Excerpt:
= Beginning of Section =

Beyond 'Fortress America'
The national security controls that regulate access to and export of science and technology are broken. As currently structured, many of these controls undermine our national and homeland security and stifle American engagement in the global economy, and in science and technology. These unintended consequences arise from policies that were crafted for an earlier era. In the name of maintaining superiority, the United States now runs the risk of becoming less secure, less competitive, and less prosperous. The report Beyond 'Fortress America': National Security Controls on Science and Technology in a Globalized World (2009) provides an account of the costs associated with building walls that hamper our access to global science and technology, dampening our economic potential. The book also makes recommendations to reform the export control process, ensure scientific and technological competitiveness, and improve the nonimmigrant visa system that regulates entry into the United States of foreign science and engineering students, scholars, and professionals.
Science and Security in a Post 9/11 World
As concerns about threats and terrorist activities have become global, so has the rapid transfer of information and communication.The confluence of the globalization of business and the revolution in information storage and transmittal has changed the landscape upon which to build national and international security. This requires a reexamination of the security measures developed during the days of the Cold War to assess whether those tools are still appropriate and to determine how they are affecting the current science and technology enterprises. The report Science and Security in a Post 9/11 World (2007, PDF 1.3 MB) undertook this effort.

= End of Section =

Data extract:
= Beginning of Section =

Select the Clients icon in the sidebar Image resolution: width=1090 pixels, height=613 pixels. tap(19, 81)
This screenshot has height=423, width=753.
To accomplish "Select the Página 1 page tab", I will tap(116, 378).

= End of Section =
= Beginning of Section =

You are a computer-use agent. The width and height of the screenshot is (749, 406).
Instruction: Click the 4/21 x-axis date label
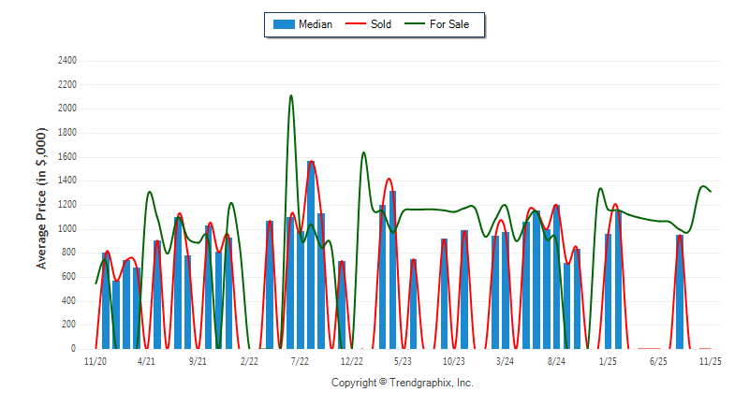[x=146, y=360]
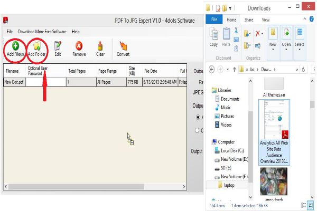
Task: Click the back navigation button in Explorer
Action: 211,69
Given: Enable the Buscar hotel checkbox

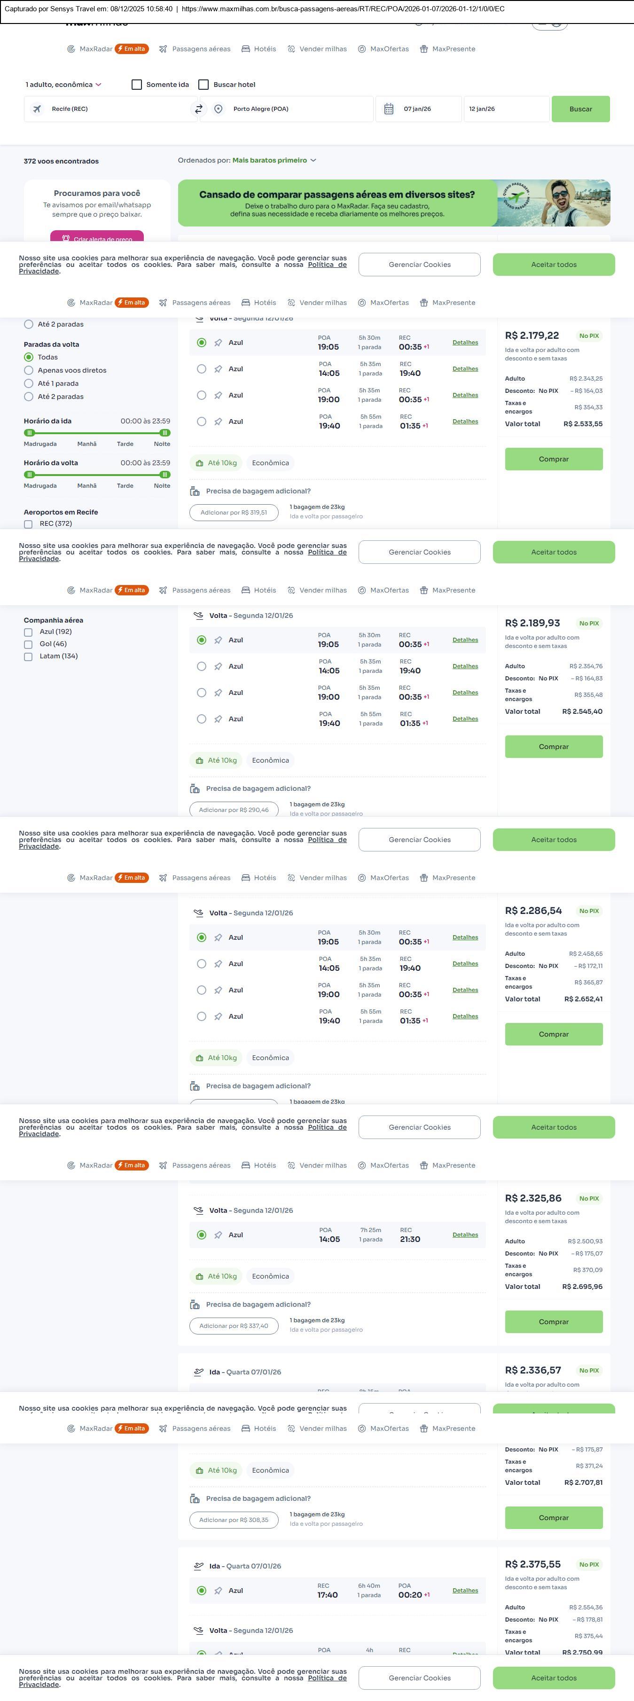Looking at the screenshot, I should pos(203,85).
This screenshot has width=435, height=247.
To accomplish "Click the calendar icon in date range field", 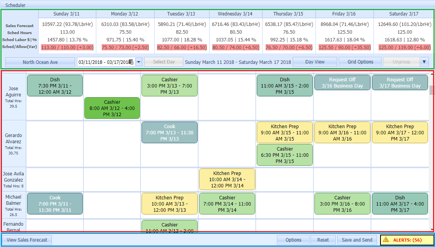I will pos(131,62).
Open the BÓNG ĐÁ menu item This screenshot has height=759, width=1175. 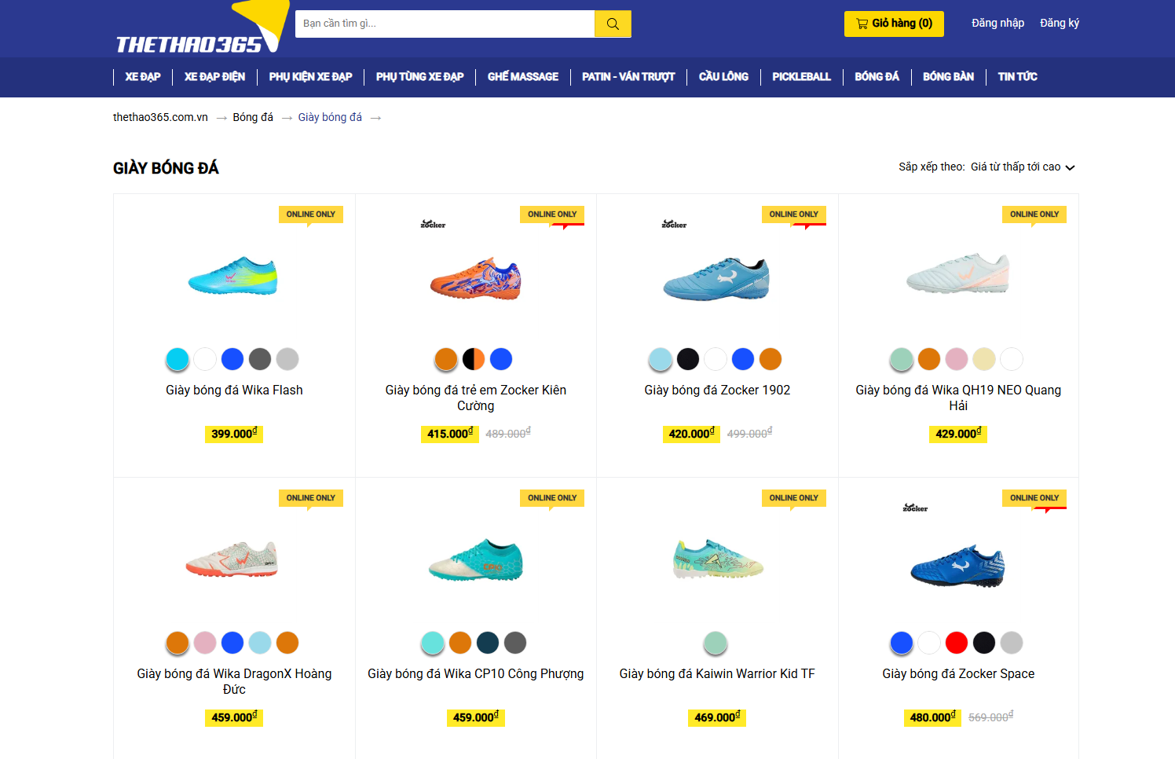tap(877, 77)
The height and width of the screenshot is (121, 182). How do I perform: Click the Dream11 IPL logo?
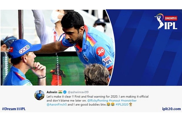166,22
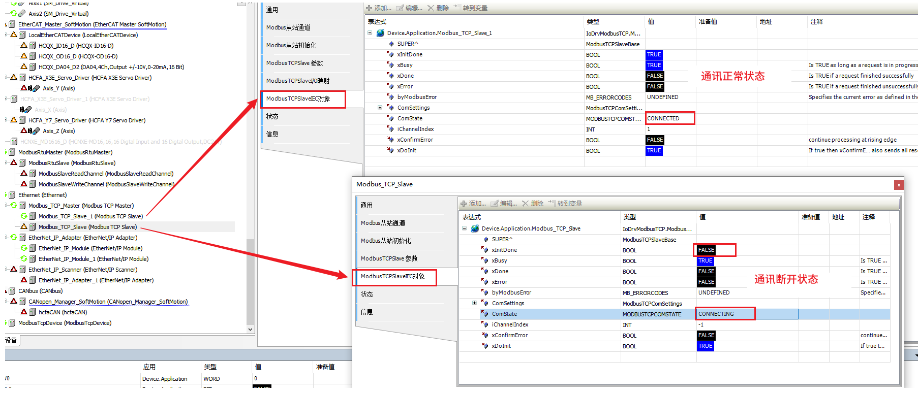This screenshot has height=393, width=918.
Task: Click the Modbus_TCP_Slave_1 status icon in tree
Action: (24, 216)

= End of Section =

What to do:
a) According to the excerpt on national security controls on science and technology, which three things does the report Beyond 'Fortress America' make recommendations about?
b) Write the next paragraph of the excerpt on national security controls on science and technology, following on from its final sentence.

Results by task:
a) Reforming the export control process, ensuring scientific and technological competitiveness, and improving the nonimmigrant visa system that regulates entry of foreign science and engineering students, scholars, and professionals.

b)
From Foreign Assistance to Sustainable Partnerships
The Department of Defense has supported a variety of international security-oriented biological activities within the framework of its Cooperative Threat Reduction program. Those activities have been carried out in Russia, Kazakhstan, Uzbekistan, Georgia, Azerbaijan, and Ukraine and have made significant contributions to preventing the proliferation of biological weapons. The report The Biological Threat Reduction Program of the Department of Defense: From Foreign Assistance to Sustainable Partnerships (2007, PDF 867 KB) identifies areas for further cooperation, approaches for overcoming obstacles, and actions to increase the long-term impact of the program.